Sunset Boulevard and Cahuenga Boulevard are both important boulevards to Los Angeles, the City of Angels. The former street lives in the collective consciousness even of those of us who haven’t lived in and have barely visited L.A. The latter? Not so much, though Wikipedia tells me it connects old Hollywood, represented by Sunset Blvd, to North Hollywood and Hollywood Hills. And LaNightlife.com tells me Cahuenga is where you go “when you just can’t decide what kind of night you want to have”. (“On Cahuenga you don’t have to choose”.)
Nicholas Krgovich’s 2014 work On Sunset was a glitzy pop album reflecting an outsider’s view of living in L.A., being spellbound by it while also feeling lonely, outside the spectacle, wondering what everyone else is up to behind the lights.
On Sunset was the first major solo statement from an artist who has been quietly building his own legend within indie-label pop music, through groups like P:ano, No Kids and Gigi. A Canadian with Stephin Merritt and music-theatre tendencies in his songwriting, who over the years filtered into it R&B and top 40 sounds (of various eras).
The literature and cinema of Los Angeles – from Double Indemnity to Chinatown (and The Two Jakes) to Inherent Vice — is full of binaries, of twins and alter egos. Here is another. On Cahuenga is a double of On Sunset, the same but incredibly different.
The songs are the same, in the same order. But where On Sunset was clearly labored over, painstakingly pieced together, On Cahuenga was recorded in an afternoon. Where the first had layers of sound, the second is Krgovich sitting at an electric piano and singing, apparently (smartly) prompted to do so by Orindal Records’ Owen Ashworth (of Advance Base, Casiotone for the Painfully Alone).
Listeners to On Cahuenga then will also represent a split – those who heard the first album (falling somewhere along a continuum of excitement/engagement with it) and those who didn’t. Also, those who know Nicholas Krgovich’s music and those who are hearing it for the first time, in a completely different context than usual.
For the first group, those already in love with or at least familiar with On Sunset, this relative On Cahuenga will be a revelation; a rethinking, rehearing of the other album.
For the second group, it’d be interesting to see how someone hears it. Fresh, what’s hear is minimalist, fairly monotonous music that nonetheless has little emotional narratives within.
Truth be told, I’m guessing at what someone who hasn’t heard Krgovich or On Sunset would make of it, trying to put myself into their ears. To me On Sunset was a brilliant statement from a songwriter I’ve been following closely for about a decade, since P:ano’s third album Brigadoon. So the word I used before – revelation – is how I feel about it.

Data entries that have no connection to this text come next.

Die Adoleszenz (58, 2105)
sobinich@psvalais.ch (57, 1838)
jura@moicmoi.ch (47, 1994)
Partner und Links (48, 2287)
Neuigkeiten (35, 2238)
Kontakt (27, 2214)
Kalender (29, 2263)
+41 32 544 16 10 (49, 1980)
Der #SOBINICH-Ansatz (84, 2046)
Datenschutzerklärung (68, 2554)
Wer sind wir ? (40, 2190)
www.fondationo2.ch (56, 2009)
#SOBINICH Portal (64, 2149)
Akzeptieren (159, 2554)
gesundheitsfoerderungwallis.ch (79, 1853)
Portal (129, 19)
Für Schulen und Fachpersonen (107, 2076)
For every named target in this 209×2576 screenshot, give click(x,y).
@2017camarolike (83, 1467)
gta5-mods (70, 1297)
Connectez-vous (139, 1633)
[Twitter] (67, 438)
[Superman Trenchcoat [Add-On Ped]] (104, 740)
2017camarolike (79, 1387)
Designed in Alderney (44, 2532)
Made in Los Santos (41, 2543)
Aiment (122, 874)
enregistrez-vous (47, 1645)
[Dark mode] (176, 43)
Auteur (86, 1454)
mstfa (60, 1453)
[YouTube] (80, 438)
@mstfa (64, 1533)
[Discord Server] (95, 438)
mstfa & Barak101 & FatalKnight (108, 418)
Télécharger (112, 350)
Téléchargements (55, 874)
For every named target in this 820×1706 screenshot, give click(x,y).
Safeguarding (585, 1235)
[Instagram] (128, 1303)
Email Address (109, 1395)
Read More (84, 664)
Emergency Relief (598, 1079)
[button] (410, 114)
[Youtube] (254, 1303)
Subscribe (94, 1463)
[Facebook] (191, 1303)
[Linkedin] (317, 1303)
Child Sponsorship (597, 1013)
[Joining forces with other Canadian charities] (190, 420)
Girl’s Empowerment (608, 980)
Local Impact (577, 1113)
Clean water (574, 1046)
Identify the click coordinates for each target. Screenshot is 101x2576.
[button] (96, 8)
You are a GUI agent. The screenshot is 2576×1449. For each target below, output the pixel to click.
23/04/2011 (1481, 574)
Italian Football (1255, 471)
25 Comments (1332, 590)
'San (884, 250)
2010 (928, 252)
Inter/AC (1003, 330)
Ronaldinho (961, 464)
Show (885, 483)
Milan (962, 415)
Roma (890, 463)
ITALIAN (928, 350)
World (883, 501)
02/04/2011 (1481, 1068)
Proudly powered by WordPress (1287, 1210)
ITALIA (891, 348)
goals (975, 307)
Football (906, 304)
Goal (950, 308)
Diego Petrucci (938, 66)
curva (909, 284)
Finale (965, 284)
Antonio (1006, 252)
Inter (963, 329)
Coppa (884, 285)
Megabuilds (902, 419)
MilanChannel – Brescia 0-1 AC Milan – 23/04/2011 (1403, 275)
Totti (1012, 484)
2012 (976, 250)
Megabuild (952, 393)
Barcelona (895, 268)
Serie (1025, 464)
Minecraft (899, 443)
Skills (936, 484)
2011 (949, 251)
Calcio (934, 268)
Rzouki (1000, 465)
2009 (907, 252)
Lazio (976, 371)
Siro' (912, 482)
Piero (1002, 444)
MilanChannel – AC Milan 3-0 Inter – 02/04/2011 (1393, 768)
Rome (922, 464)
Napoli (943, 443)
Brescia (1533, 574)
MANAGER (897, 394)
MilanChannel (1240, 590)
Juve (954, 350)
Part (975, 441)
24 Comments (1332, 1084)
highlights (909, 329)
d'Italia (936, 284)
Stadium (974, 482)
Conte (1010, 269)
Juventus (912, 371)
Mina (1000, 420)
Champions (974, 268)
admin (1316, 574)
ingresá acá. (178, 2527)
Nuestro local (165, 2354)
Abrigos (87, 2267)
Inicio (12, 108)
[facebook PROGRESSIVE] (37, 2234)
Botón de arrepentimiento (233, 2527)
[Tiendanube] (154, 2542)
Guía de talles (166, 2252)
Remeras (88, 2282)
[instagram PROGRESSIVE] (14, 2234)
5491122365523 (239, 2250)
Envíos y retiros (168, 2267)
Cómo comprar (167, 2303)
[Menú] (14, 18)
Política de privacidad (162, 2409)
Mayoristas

It’s not like Krgovich hasn’t released minimalist piano-based music before. He has, but nothing that sounds this rough and immediate, a clear trait of the way it was recorded – as if someone asked Krgovich on the fly to sit down and play/sing his whole album in one take, on instruments and in a setting much different than how it was recorded.
It isn’t that the songs are purposely performed differently. But when you take a carefully constructed studio work and perform it as a solitary, impromptu affair, it’s going to come across differently. To say the melancholy in the album is amplified would be true. But in a way so is the sweetness, the beauty, the longing. And when those of us intimately familiar with the original album listen to this, our brains are filling in the original sounds – or more precisely creating, them as an echo – as we take in what we’re actually hearing in the moment.
In-the-moment is how the album was recorded and how we experience it. But it also describes the place the songs itself put us in. Take, for example, “Along the PCH on Oscar Night”. When he sings, “something is happening across town without me again”, we’re there in that moment. That song, as performed on On Cahuenga is also exemplary of the way his singing can feel more unleashed here than On Sunset because we’re not hearing it along with the fuller production. It’s all about context, how the sounds we hear play against each other and with each other.
Listening I’m also struck by the thought, ‘this isn’t the type of music you usually hear presented this way’. I’m not sure I’m right, but I do feel that while listening. These are gloriously widescreen pop songs done-up in a lo-fi way, but without really taking away any of their original qualities or adding in any of the “raw” qualities one might usually associate with this type of presentation. The songs are different, but exactly the same.
The solitary, lonely nature of the original songs becomes the topic. It becomes clear that the Hollywood dreams manifested in the original through the gorgeous, bright music were just that — dreams. By the last song “Moon’s Soft Glow” we’re left thinking more about the light of the moon than the lights of Hollywood, while also feeling, perhaps even more acutely, On Sunset‘s lonesomeness.